Source: https://www.ibm.com/think/topics/model-collapse
Extrapolating to the Future
Given the complex dynamics of AI development, here’s a plausible (but not guaranteed) forecast for the trajectory of AI accuracy.
- 1 Year: Slight decrease in accuracy. Within the next year, the effects of data contamination will likely begin to be noticeable. While developers will be working on solutions, the sheer volume of AI-generated data entering the public domain will make it harder to curate clean, human-generated datasets. Accuracy could see a small but measurable decline, perhaps from the 70-85% range to 70-80%.

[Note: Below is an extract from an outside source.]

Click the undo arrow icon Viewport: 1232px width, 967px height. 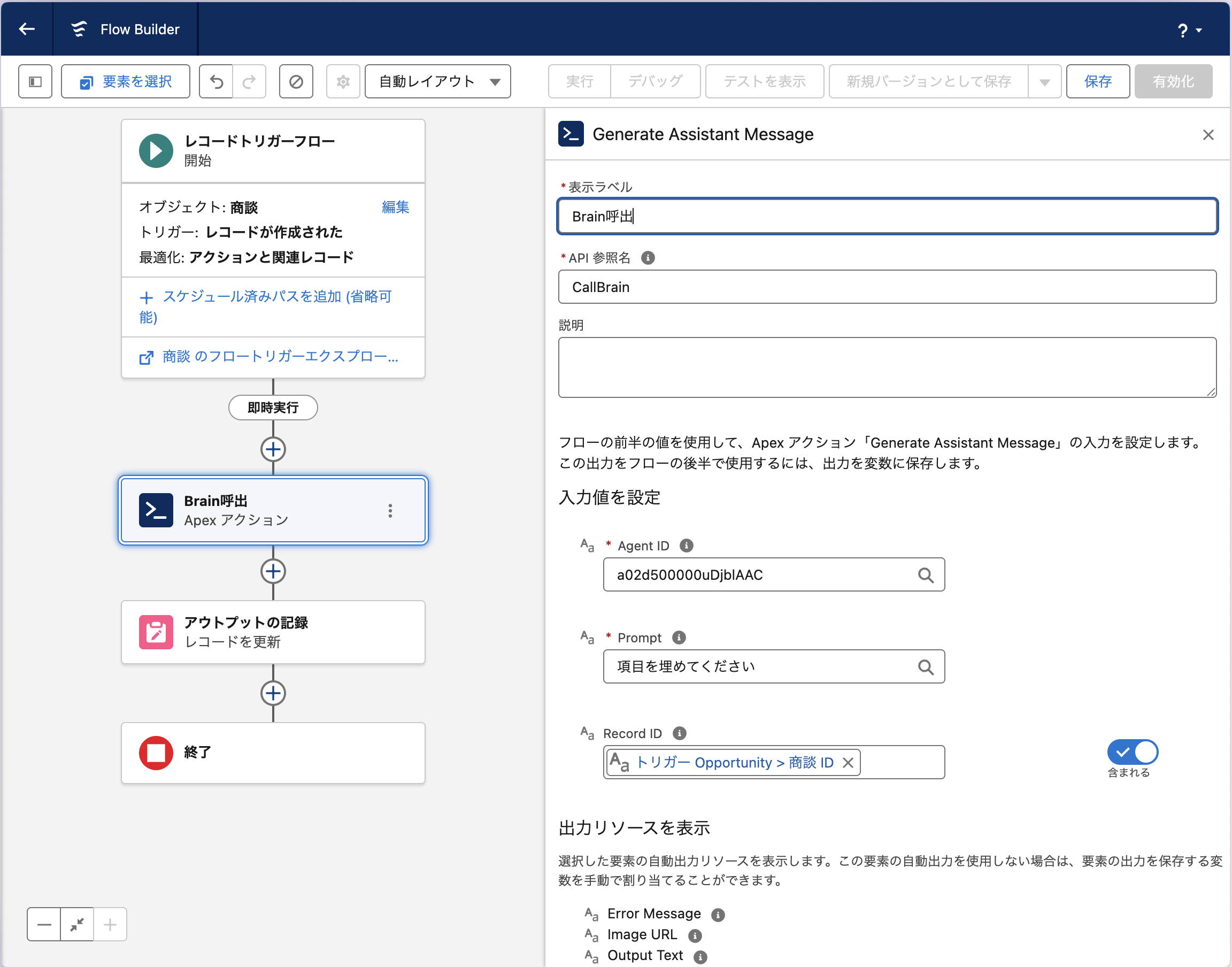[x=216, y=81]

- 2 Years: Accelerated decline, then potential stabilization. The model collapse problem will become more acute. New, less-resourced AI developers who rely on publicly scraped data will be hit hardest, creating a significant quality gap. However, major AI companies with the resources to create and maintain proprietary, human-curated datasets will have a competitive advantage. This could lead to a bifurcation in the market, with some models becoming less accurate while others are protected. The average accuracy across all publicly available models may drop to 60-75%.
- 5 Years: Significant divergence. The market will likely be clearly divided. High-end, premium models from major companies, which have invested heavily in creating and protecting their proprietary “clean” data, will have likely stabilized or even slightly improved their accuracy. These models could reach an accuracy of 80-90% for general questions. Conversely, models relying on public data will have degraded significantly due to model collapse, with some becoming virtually useless for factual inquiries. Their accuracy could fall to below 50%.

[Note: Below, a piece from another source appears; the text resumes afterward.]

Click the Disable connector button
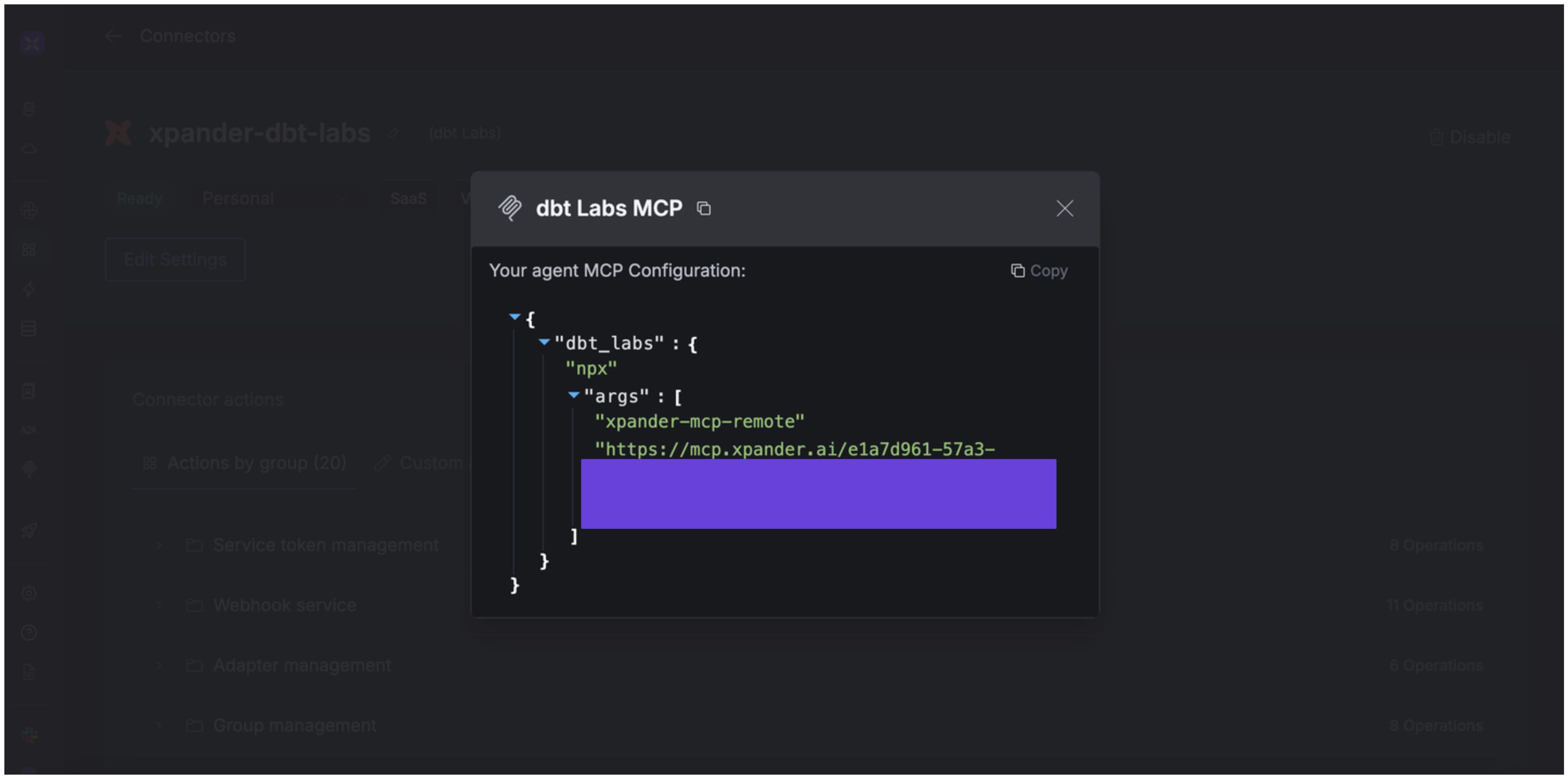1568x779 pixels. click(x=1469, y=137)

- 10 Years: A new paradigm. The concept of “free AI” trained on public data may have become obsolete for fact-based queries. The most accurate AI models will be those trained on exclusive, verified, and continuously updated datasets. The value of human-generated, “uncontaminated” data will be at an all-time high, becoming a prized asset. The public AI landscape will likely be very different from today’s, with accuracy being a premium feature rather than a baseline expectation.
Its worth pointing out that this “potential” is only an extrapolation and not a certanty when looking at AI tools (chat bots etc) that use public data (wiki, reddit etc) as their sole source of data to return results, and not the “closed” data models used within organisations that can verify the accuracy of the data used and also verify the accuracy of the answers before using them.
So as I started this blog off by say…. Be carefull what you ask for.